Available data =>

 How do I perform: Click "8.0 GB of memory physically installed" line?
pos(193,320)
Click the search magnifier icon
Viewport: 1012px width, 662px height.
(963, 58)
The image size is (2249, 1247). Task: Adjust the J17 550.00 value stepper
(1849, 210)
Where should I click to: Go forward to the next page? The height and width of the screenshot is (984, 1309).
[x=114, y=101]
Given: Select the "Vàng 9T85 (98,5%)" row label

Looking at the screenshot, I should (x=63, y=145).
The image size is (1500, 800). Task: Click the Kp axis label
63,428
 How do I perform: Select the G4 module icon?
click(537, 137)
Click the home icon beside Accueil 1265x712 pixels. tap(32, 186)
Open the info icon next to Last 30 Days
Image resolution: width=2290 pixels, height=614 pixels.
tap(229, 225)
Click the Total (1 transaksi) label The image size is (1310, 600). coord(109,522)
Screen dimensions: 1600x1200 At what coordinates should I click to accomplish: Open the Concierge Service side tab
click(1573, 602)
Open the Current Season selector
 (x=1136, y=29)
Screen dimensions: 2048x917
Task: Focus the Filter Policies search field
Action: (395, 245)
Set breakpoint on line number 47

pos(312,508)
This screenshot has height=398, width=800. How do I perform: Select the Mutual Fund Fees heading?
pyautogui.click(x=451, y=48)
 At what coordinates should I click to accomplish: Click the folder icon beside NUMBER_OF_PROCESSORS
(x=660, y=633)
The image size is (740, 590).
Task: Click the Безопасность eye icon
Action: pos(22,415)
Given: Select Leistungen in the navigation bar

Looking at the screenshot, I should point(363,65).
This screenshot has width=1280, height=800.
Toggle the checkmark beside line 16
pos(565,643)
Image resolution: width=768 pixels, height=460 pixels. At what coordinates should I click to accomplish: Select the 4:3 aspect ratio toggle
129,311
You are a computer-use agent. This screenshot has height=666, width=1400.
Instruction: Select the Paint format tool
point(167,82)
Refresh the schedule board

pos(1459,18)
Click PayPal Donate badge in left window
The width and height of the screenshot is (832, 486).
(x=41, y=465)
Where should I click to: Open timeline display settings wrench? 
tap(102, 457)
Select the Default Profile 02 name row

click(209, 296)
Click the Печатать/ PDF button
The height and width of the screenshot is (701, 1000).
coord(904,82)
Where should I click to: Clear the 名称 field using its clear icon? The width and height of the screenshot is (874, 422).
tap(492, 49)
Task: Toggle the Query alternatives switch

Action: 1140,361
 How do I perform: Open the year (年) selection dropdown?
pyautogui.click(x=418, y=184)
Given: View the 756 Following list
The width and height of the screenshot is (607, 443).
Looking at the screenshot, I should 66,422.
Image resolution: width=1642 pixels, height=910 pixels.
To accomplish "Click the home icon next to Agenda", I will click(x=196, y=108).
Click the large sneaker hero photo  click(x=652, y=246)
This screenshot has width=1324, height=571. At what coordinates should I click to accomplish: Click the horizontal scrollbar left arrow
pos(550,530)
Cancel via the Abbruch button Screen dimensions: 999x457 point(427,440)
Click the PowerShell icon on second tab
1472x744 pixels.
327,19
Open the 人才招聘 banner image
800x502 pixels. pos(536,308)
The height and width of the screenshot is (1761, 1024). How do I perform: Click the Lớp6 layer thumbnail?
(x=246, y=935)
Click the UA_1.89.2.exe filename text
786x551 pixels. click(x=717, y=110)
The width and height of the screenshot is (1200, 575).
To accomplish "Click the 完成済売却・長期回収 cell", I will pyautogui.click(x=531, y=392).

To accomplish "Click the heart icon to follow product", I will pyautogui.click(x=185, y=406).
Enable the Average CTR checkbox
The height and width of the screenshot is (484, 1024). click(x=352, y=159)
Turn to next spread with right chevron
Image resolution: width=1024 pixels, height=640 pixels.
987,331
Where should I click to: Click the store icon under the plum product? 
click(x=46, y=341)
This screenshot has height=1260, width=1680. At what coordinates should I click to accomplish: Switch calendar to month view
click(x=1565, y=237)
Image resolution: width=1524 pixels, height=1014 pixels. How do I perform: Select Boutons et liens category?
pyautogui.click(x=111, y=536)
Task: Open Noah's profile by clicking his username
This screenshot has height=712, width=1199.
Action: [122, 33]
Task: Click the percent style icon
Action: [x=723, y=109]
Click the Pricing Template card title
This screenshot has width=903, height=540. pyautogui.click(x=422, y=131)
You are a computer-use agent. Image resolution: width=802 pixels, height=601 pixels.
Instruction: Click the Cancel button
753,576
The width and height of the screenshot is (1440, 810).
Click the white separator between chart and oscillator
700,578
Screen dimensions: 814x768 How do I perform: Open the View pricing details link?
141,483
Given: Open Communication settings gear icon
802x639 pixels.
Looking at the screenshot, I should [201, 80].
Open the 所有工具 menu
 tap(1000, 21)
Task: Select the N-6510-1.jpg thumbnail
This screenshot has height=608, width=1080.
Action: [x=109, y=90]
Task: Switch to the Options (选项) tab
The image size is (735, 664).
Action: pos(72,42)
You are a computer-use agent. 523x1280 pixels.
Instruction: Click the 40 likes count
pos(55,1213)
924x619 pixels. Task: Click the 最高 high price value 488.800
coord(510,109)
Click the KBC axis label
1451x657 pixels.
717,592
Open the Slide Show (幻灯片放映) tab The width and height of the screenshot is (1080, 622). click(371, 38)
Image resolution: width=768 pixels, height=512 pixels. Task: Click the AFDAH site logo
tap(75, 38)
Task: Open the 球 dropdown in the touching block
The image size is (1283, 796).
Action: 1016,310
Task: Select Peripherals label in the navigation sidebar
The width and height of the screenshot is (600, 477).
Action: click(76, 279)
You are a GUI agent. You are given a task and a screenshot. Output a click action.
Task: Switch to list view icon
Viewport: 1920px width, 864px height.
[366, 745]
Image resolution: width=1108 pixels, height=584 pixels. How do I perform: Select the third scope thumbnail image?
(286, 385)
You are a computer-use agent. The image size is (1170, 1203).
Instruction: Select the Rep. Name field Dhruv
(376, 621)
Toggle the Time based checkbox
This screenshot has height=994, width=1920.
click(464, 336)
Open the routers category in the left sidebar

The task => If a line in the records above holds the string "list", copy it out.

Worked solution =>
Given: View the 756 Following list
Task: Switch to list view icon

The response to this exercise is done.